— WORK REQUEST —
Where the word "title" appears in a line below, copy the whole line.

— DATA —
== Segment start ==

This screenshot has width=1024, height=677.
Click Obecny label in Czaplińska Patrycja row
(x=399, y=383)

== Segment end ==
== Segment start ==

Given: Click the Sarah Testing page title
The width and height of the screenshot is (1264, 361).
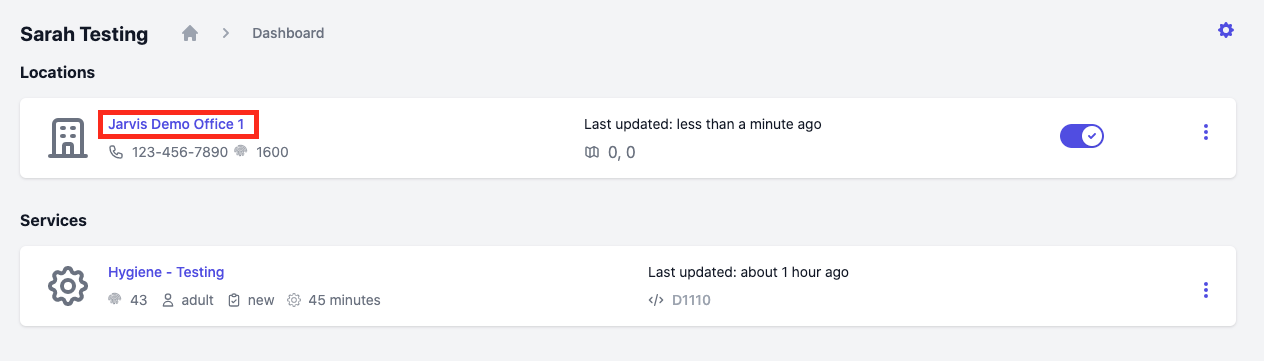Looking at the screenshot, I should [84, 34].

== Segment end ==
== Segment start ==

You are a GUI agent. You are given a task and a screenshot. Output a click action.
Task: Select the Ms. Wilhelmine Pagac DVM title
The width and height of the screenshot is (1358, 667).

== Segment end ==

— RESPONSE TO THIS TASK —
Given: Click the Sarah Testing page title
Task: Select the Ms. Wilhelmine Pagac DVM title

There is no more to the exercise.